Items from a data source:
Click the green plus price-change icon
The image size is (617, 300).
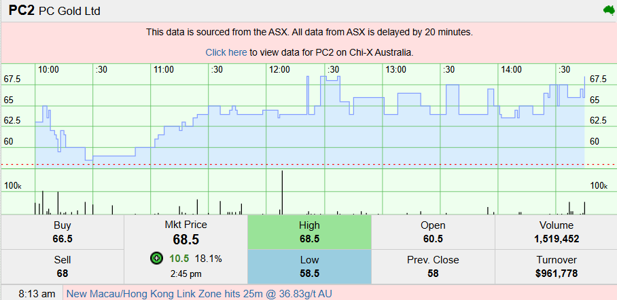click(x=156, y=259)
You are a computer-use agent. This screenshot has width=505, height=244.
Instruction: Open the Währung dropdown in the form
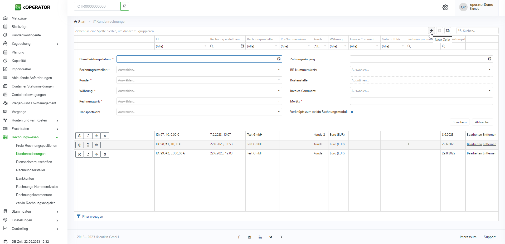(199, 91)
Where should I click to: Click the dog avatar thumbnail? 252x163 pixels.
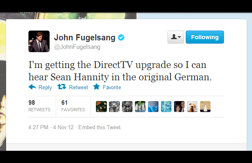192,106
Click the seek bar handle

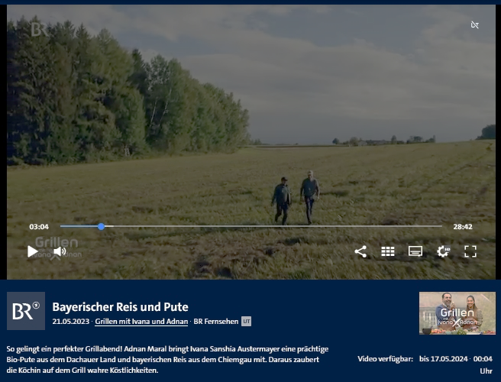[102, 226]
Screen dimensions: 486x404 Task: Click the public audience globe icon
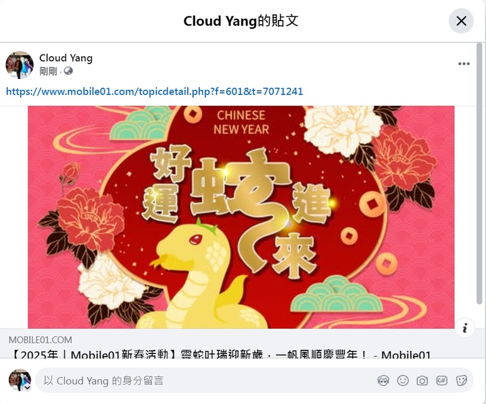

Required work: Copy out every line of these items word for word, leaving out the pictures.

Worked answer:
Click the green plus price-change icon
The image size is (617, 300).
click(x=156, y=259)
You are a computer-use agent. This screenshot has width=505, height=244.
Instruction: Open the Währung dropdown in the form
(199, 91)
Where should I click to: Click the dog avatar thumbnail? 252x163 pixels.
192,106
Click the seek bar handle

[102, 226]
Screen dimensions: 486x404 Task: Click the public audience globe icon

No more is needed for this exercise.